Mi abuela era tan adicta a la caza del zorro que seguía la jauría, montada a mujeriegas (con las piernas de un solo lado del caballo), hasta en el séptimo mes de gravidez. La diversión preferida de mi padre ha sido durante toda la vida la pesca deportiva: la pesca de truchas en ríos de pozos sombreados y misteriosos. Yo entiendo muy bien por “instinto” y – supongo – por herencia, la atracción de esas confrontaciones con lo salvaje.
Sin embargo, estoy plenamente de acuerdo con la decisión del Parlamento inglés de prohibir la caza del zorro; quisiera que se prohibiera en todo el mundo la caza como deporte, sobre todo donde se trata de animales que, si no están amenazados de inmediata extinción, existen ya en números muy reducidos. Quisiera que se prohibieran también las corridas y cualquier otra celebración del poder del hombre sobre el animal.
Al mismo tiempo, detesto las actitudes de una gran parte de la gente que se opone a la caza, acusando a los cazadores de primitivismo y crueldad. Si ellos mismos no sienten el llamado del instinto, ¿qué derecho tienen para imponer su rechazo?, ¿no será más bien una falta de vitalidad, su “no entender”?
Las exageraciones y abusos en la matanza de animales por placer no son nuevos.

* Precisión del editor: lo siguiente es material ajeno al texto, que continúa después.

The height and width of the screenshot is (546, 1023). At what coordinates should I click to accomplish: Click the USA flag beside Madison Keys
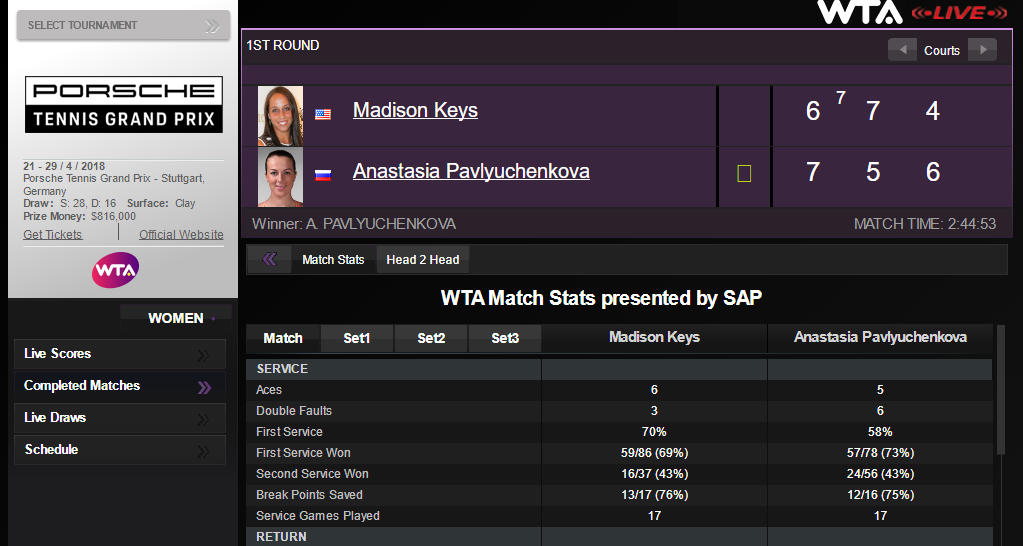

Las descripciones de las batidas de caza de tigres en la India del imperio británico, cuando los invitados de algún marajá, expuestos a poco peligro, mataban decenas de los magníficos animales (ahora casi extintos) en pocos días, inspiran repulsión, como también las proezas de los pocos cazadores, en su mayoría de los Estados Unidos, que pueden pagarse el lujo de probar su hombría matando animales grandes en situaciones controladas en la África de hoy. Sin embargo, ¿y las personas que, teniendo la posibilidad y el deseo de actuar con más discreción, quisieran medirse con la naturaleza, experimentar la concentración intensa de la persecución y el momento de identidad casi mística entre cazado y cazador que sobreviene antes de la muerte, no tienen derecho de hacerlo?

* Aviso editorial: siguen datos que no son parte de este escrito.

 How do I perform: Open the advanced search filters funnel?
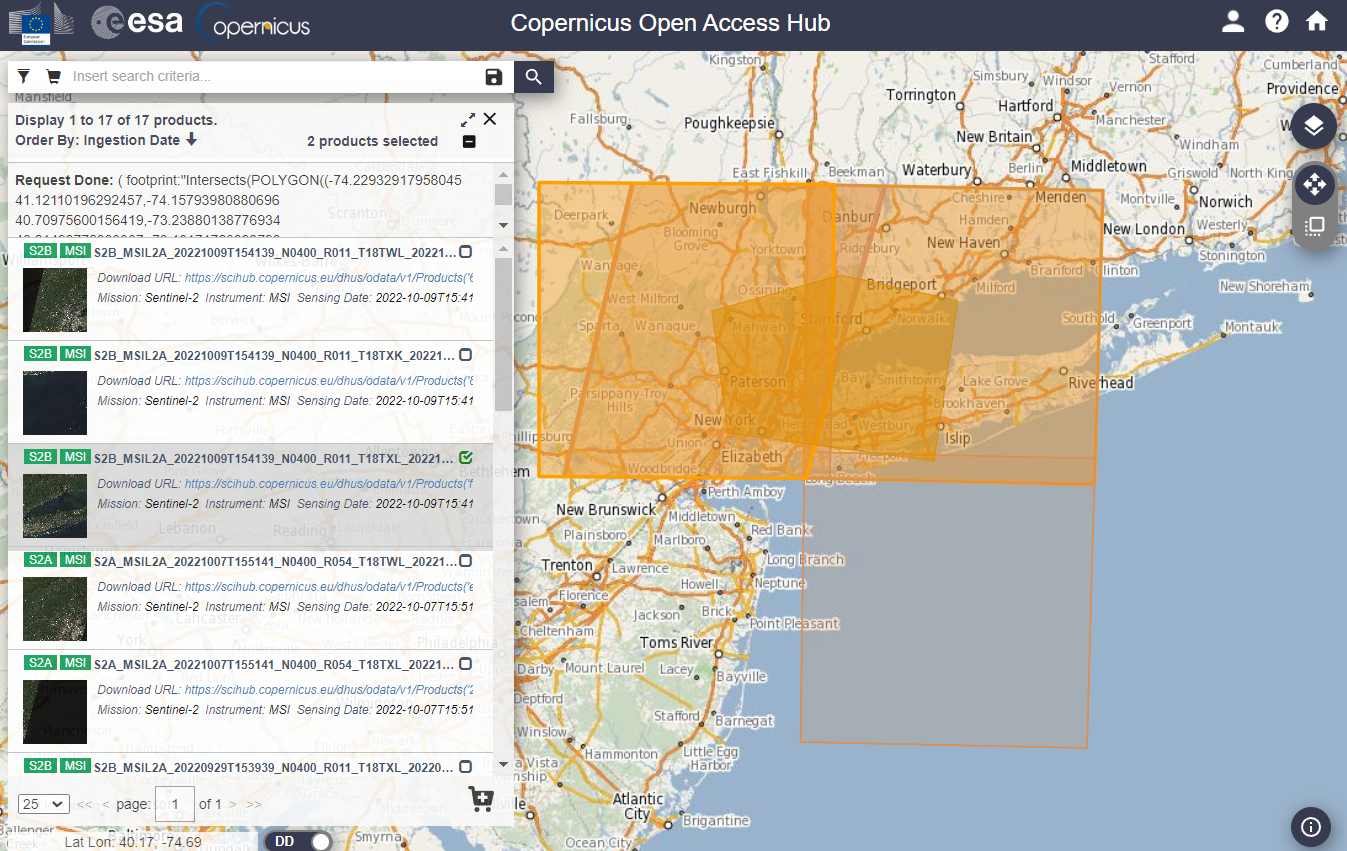(x=21, y=76)
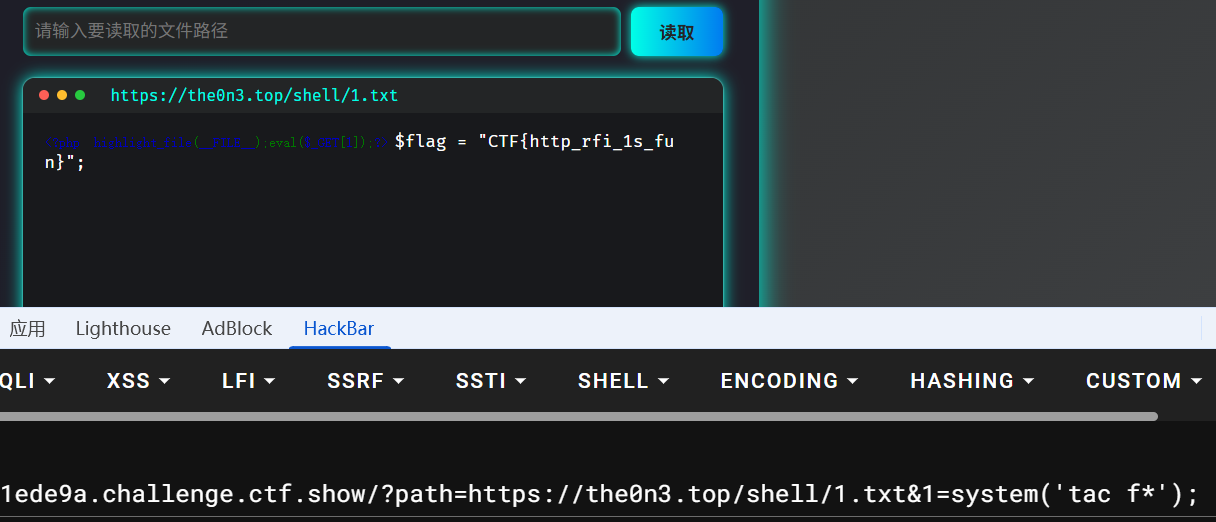The width and height of the screenshot is (1216, 522).
Task: Switch to the HackBar tab
Action: [339, 329]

Creo que la respuesta en un sencillo “No”. No tenemos más el derecho, aún en las circunstancias más cuidadosamente controladas, de seguir matando por nuestra satisfacción ociosa a los animales con son nuestros compañeros sobre la faz de este planeta. (Asomo con estas últimas palabras, intencionalmente, el discurso de otro complejo de actitudes; ojalá pudiera imponerse ahora.) Ese instinto con sus constelaciones, que nos sirvió para crearnos el espacio donde crecieron nuestras comunidades y para alimentarnos durante miles de años, que se convirtió en la fuente de algunas de nuestras más profundas celebraciones de nuestra relación con la tierra, en la vida y en la muerte, ya no debe ser llevado a la acción. No se trata de reprimir el deseo de cazar ni de sentirse culpable por experimentarlo, sino simplemente tomar la decisión responsable de dejarlo a un lado.

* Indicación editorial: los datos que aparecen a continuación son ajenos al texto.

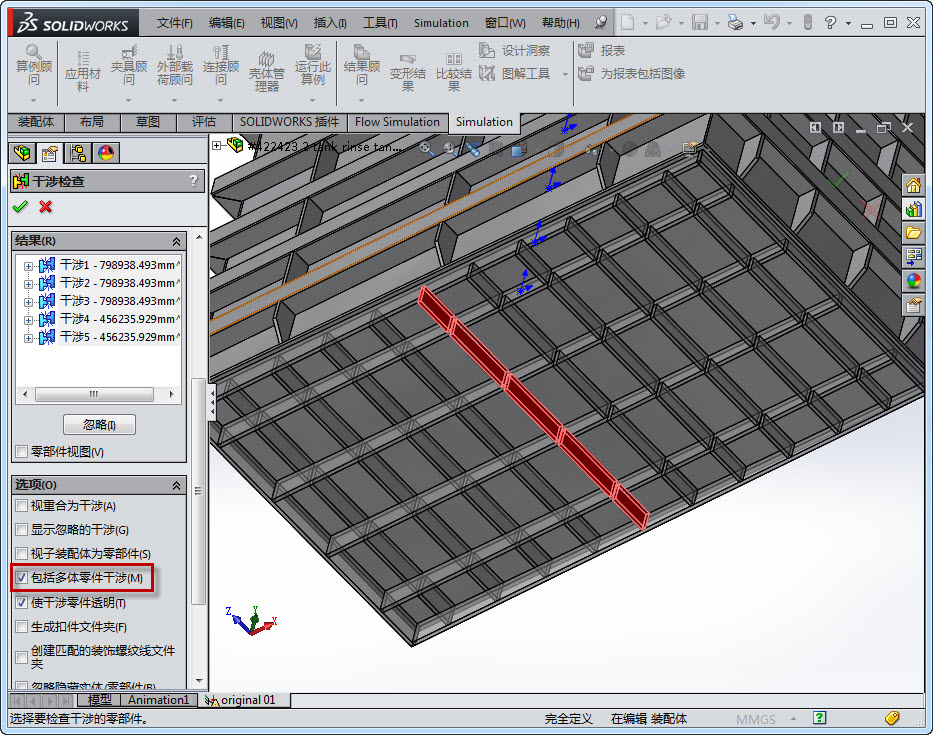
Task: Click the results list horizontal scrollbar
Action: [x=96, y=394]
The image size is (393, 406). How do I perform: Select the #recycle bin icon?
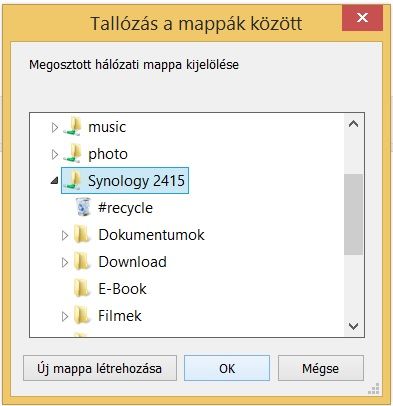(x=83, y=207)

Para que la raza humana sobreviva a la crisis ecológica que se está perfilando, harán falta muchos sacrificios de este tipo. No dejaremos de resonar con impulsos y anhelos antiguos pero nuestro comportamiento tendrá que corresponder a otro nivel de conciencia planetaria, traduciéndose en el respeto cuidadoso de todos los seres vivientes. Y si a los hombres parece que se les exige mayores esfuerzos en este sentido que a las mujeres, ¿no será porque las actitudes “masculinas” han pesado mayormente en la producción de la crisis?